Prompt: Go to the line in the entries below that holds "Click the responsive" and repeat exactly from there through the line that holds "Task: Select the Медь texture thumbnail", inclusive.

══ Task inputs ══

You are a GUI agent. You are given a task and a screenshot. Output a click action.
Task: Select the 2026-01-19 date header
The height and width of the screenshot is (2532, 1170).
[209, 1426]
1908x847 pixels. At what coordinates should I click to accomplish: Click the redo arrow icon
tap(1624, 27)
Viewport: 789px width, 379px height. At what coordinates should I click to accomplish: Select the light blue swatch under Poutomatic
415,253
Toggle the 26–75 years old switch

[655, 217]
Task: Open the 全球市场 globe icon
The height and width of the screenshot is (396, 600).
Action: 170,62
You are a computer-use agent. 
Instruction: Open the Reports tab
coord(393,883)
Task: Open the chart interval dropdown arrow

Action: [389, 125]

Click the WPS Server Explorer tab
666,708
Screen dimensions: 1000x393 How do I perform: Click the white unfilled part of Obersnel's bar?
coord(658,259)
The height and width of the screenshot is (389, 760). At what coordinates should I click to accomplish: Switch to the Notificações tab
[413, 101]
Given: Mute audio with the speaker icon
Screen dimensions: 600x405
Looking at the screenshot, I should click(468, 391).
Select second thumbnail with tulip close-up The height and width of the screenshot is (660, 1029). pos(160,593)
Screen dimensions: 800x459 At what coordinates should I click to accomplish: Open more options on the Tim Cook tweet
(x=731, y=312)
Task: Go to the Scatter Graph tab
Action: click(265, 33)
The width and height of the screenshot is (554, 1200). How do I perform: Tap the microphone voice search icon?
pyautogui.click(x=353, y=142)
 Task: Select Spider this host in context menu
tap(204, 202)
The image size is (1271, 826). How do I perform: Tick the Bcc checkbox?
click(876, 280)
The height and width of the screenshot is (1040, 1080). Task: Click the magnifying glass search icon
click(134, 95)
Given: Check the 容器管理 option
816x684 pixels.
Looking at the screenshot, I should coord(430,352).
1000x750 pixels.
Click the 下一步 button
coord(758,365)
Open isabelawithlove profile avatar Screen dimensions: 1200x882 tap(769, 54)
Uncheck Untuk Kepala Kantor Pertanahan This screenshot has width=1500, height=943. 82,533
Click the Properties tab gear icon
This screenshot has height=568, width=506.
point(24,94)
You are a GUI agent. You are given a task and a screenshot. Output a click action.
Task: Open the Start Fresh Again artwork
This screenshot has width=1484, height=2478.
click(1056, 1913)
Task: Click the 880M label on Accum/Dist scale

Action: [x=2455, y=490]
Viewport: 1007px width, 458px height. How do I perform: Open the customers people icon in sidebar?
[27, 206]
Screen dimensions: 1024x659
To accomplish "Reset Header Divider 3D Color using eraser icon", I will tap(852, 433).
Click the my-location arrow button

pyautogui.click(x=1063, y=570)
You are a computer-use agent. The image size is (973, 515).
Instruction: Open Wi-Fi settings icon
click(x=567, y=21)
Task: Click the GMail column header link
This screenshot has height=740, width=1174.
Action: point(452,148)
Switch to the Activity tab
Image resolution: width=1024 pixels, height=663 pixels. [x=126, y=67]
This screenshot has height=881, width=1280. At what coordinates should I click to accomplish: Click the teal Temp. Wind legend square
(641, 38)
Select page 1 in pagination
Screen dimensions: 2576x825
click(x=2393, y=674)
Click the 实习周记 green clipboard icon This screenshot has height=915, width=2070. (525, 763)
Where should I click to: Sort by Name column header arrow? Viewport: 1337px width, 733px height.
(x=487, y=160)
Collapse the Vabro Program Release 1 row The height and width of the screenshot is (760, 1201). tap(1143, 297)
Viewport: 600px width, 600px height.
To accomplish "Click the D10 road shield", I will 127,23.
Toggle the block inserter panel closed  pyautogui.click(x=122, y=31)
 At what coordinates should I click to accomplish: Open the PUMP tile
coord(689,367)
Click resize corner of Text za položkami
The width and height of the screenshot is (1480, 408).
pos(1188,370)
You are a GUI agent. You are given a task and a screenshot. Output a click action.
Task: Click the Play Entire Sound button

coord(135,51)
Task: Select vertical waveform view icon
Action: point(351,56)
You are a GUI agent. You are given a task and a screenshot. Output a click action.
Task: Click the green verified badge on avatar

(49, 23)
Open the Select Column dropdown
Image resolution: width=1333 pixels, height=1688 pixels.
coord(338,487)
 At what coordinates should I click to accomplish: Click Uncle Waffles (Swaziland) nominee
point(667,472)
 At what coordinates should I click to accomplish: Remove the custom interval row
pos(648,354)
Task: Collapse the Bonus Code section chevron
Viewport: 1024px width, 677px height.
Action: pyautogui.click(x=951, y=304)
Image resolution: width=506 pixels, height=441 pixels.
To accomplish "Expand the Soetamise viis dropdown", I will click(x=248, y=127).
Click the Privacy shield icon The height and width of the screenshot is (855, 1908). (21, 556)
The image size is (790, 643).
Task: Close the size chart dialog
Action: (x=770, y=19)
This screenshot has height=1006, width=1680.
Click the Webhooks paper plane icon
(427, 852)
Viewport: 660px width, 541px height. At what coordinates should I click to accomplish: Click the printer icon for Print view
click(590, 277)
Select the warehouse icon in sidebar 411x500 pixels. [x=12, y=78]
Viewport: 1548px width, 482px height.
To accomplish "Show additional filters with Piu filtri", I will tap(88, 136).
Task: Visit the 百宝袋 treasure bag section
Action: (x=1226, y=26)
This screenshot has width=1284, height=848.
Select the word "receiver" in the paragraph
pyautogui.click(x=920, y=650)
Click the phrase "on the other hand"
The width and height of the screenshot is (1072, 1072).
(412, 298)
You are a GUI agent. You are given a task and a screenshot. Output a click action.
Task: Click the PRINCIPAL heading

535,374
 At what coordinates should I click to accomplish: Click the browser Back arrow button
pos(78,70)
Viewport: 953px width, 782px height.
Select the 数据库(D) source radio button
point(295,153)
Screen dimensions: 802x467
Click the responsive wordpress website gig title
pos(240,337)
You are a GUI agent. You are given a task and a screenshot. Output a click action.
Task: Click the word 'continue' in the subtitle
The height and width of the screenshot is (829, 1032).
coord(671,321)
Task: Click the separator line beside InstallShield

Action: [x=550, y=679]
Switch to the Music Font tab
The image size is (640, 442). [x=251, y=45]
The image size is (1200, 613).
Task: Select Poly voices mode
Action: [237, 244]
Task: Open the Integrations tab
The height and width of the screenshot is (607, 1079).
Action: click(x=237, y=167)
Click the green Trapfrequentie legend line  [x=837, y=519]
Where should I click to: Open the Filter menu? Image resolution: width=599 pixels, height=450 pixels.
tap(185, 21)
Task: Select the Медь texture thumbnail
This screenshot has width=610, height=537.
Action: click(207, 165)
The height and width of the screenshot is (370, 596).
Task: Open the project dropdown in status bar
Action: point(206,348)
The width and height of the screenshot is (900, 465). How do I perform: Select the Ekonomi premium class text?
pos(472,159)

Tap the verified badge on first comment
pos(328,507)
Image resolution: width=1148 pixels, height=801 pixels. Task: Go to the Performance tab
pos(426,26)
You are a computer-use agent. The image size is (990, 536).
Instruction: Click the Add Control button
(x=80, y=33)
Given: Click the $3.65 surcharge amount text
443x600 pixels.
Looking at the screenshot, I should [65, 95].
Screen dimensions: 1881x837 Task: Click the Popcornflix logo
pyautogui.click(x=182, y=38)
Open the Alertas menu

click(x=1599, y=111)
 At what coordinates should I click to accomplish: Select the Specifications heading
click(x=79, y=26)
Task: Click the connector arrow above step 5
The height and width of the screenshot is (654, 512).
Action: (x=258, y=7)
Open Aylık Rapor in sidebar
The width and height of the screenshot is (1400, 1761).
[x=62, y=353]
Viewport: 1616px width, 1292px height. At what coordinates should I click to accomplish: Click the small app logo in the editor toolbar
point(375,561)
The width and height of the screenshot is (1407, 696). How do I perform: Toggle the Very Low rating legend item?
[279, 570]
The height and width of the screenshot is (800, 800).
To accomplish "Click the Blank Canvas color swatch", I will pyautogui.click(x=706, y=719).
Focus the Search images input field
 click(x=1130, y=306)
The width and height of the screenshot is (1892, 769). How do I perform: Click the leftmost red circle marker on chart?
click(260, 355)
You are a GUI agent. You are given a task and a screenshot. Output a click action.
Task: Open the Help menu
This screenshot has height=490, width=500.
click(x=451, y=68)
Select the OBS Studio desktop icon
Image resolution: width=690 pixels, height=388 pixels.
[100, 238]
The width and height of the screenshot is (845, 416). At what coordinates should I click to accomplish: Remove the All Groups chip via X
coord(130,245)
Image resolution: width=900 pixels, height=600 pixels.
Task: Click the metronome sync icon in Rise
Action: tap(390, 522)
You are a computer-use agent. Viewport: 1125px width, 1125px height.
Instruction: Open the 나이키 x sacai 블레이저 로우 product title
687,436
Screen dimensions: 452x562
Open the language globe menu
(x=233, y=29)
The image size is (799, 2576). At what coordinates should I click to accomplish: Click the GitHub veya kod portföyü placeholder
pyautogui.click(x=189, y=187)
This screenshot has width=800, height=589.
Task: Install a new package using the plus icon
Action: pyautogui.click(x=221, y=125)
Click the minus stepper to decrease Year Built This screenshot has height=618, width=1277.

═══

Exercise response:
Click the responsive wordpress website gig title
pos(240,337)
You are a GUI agent. You are given a task and a screenshot. Output a click action.
Task: Click the word 'continue' in the subtitle
The height and width of the screenshot is (829, 1032).
coord(671,321)
Task: Click the separator line beside InstallShield

Action: [x=550, y=679]
Switch to the Music Font tab
The image size is (640, 442). [x=251, y=45]
The image size is (1200, 613).
Task: Select Poly voices mode
Action: [237, 244]
Task: Open the Integrations tab
The height and width of the screenshot is (607, 1079).
Action: click(x=237, y=167)
Click the green Trapfrequentie legend line  [x=837, y=519]
Where should I click to: Open the Filter menu? Image resolution: width=599 pixels, height=450 pixels.
tap(185, 21)
Task: Select the Медь texture thumbnail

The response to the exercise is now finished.